- Church: Church of Constantinople
- Appointed: 23 April 1657
- Term ended: 30 April 1657 (7 days)
- Predecessor: Parthenius III of Constantinople
- Successor: Parthenius IV of Constantinople
- Other post: Metropolitan of Prousa
- Previous posts: Metropolitan of Ganos and Chora

Personal details
- Died: 3 December 1659 Prousa (Bursa)

Sainthood
- Feast day: 3 December
- Venerated in: Eastern Orthodox Church

= Gabriel II of Constantinople =

Ecumenical Patriarch of Constantinople in 1657

Gabriel II of Constantinople (died 3 December 1659) was Ecumenical Patriarch of Constantinople for one week in 1657.

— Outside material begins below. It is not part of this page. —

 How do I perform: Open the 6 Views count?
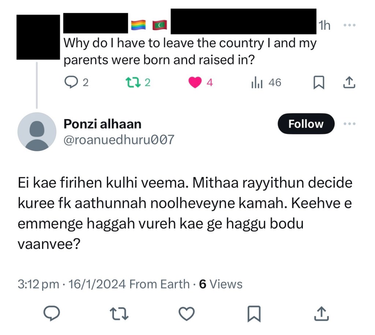220,284
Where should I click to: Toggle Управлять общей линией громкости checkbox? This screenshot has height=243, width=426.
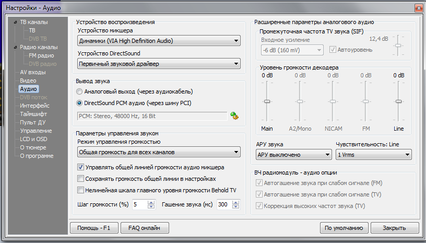pos(80,167)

In 1659 he was hanged by the Ottoman Sultan for having baptised a converted Muslim, and after refusing to abjure his own Christian faith. He is hence revered as New Hieromartyr Gabriel II, Metropolitan of Prousa and his feast in the Eastern Orthodox Church is 3 December.

== Life ==
Gabriel was elected Metropolitan of Ganos and Chora on 23 March 1648 for a first term which lasted until 26 November 1651, and again in 1654. After the execution of Parthenius III of Constantinople he was appointed as the new Patriarch on 23 April 1657 with the support of the Greek Orthodox nobility. However, the Holy Synod considered him uneducated and unsuitable for the throne, and deposed him a few days later, on 30 April 1657.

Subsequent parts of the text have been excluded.